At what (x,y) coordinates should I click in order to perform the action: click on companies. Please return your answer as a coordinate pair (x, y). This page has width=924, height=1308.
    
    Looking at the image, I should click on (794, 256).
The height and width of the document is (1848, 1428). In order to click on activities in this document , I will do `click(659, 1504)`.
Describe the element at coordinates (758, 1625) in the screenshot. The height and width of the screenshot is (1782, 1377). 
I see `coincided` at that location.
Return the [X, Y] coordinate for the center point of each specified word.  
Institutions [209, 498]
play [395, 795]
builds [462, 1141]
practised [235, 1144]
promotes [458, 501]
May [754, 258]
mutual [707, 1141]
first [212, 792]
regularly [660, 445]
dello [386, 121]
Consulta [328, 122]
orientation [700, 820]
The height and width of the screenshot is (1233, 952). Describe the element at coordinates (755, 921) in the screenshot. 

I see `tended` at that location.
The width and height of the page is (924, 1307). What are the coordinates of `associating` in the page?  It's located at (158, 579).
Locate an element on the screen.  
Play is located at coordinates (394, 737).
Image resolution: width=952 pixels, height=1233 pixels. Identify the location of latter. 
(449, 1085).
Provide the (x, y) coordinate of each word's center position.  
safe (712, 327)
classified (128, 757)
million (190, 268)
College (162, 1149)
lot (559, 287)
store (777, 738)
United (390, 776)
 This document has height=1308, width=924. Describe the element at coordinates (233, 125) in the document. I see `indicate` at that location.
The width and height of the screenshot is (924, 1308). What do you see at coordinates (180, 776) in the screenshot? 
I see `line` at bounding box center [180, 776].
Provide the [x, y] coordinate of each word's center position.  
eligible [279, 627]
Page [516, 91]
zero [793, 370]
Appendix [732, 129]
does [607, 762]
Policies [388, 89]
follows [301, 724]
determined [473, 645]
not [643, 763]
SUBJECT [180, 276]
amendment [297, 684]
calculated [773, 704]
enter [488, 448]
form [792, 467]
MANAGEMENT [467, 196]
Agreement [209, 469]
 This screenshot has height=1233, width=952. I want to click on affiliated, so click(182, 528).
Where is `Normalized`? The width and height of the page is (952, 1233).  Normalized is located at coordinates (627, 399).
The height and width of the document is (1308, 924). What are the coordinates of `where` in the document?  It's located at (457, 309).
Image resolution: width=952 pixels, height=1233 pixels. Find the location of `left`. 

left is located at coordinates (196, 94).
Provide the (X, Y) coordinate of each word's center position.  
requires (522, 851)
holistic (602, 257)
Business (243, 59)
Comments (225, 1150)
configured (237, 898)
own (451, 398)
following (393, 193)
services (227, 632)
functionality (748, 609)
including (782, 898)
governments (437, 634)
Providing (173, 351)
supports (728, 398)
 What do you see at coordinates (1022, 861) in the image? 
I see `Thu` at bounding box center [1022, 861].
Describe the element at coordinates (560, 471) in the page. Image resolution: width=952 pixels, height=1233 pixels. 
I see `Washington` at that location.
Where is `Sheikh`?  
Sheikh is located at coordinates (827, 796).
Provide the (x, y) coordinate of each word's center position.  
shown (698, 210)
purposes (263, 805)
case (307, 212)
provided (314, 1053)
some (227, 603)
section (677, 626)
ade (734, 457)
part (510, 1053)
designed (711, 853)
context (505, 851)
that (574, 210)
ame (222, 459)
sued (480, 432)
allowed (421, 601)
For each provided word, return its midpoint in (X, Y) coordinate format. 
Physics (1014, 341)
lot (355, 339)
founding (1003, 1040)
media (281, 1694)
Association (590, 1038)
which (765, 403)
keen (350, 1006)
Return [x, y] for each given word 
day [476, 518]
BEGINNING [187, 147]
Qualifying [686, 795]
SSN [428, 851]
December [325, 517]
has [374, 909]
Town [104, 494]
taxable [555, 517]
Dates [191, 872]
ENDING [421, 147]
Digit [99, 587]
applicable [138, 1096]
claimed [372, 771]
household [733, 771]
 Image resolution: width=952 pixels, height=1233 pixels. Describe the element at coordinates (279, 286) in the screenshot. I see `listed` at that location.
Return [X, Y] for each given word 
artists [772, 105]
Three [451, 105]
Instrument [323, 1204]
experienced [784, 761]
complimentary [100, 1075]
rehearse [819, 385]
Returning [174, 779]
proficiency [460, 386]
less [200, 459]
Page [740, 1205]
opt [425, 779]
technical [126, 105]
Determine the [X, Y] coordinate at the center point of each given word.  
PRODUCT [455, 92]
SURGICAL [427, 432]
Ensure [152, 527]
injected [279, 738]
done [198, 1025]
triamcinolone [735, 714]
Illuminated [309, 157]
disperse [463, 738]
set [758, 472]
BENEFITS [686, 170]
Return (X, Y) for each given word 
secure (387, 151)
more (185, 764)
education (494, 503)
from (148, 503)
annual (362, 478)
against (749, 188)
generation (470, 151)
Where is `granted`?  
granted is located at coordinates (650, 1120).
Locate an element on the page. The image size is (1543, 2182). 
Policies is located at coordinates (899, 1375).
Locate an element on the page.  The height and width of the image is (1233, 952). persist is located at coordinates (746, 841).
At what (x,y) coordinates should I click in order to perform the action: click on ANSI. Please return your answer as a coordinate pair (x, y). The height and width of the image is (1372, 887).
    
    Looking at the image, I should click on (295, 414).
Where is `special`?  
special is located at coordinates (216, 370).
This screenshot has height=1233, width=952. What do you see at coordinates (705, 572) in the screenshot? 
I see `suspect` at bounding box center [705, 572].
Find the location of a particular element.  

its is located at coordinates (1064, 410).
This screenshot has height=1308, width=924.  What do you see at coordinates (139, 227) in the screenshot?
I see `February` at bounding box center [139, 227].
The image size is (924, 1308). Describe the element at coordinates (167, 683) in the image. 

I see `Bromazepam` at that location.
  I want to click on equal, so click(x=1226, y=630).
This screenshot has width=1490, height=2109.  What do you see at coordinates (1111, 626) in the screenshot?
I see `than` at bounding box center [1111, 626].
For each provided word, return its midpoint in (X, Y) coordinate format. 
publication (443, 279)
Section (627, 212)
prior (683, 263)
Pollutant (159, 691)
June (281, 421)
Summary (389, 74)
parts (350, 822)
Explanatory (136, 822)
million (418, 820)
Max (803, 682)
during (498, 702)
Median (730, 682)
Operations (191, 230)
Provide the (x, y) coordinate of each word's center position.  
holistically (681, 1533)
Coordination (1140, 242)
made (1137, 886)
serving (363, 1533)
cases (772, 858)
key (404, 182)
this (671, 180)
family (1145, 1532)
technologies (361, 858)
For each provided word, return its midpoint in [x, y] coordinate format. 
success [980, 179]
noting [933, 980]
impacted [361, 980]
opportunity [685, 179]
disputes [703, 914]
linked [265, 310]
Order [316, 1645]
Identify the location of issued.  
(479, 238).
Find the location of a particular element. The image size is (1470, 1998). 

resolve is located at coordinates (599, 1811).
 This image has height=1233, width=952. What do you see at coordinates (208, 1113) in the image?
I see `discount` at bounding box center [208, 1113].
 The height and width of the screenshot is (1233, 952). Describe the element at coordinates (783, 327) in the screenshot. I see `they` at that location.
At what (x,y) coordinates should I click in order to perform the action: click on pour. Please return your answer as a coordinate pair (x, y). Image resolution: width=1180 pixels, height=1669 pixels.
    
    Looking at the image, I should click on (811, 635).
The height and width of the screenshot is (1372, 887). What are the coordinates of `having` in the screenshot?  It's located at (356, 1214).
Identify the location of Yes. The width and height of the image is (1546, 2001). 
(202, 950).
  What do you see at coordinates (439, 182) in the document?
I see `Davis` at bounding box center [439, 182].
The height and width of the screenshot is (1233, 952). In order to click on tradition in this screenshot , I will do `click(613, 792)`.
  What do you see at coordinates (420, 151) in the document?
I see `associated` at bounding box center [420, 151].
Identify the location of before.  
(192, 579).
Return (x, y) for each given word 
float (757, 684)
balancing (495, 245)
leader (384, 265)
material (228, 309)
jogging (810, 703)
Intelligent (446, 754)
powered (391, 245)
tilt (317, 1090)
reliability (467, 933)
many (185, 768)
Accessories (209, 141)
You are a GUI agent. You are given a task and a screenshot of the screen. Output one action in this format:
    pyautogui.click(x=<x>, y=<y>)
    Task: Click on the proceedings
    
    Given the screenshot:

§ §

**SHORT EXERCISE:** Arrange the lines from the line with "Return the [X, Y]" to the line with "Play is located at coordinates (394, 737)." as a numbered list, leaving out blank lines.

**COMPLETE OUTPUT:**
1. Return the [X, Y] coordinate for the center point of each specified word.  
2. Institutions [209, 498]
3. play [395, 795]
4. builds [462, 1141]
5. practised [235, 1144]
6. promotes [458, 501]
7. May [754, 258]
8. mutual [707, 1141]
9. first [212, 792]
10. regularly [660, 445]
11. dello [386, 121]
12. Consulta [328, 122]
13. orientation [700, 820]
14. The height and width of the screenshot is (1233, 952). Describe the element at coordinates (755, 921) in the screenshot. 
15. I see `tended` at that location.
16. The width and height of the page is (924, 1307). What are the coordinates of `associating` in the page?  It's located at (158, 579).
17. Locate an element on the screen.  
18. Play is located at coordinates (394, 737).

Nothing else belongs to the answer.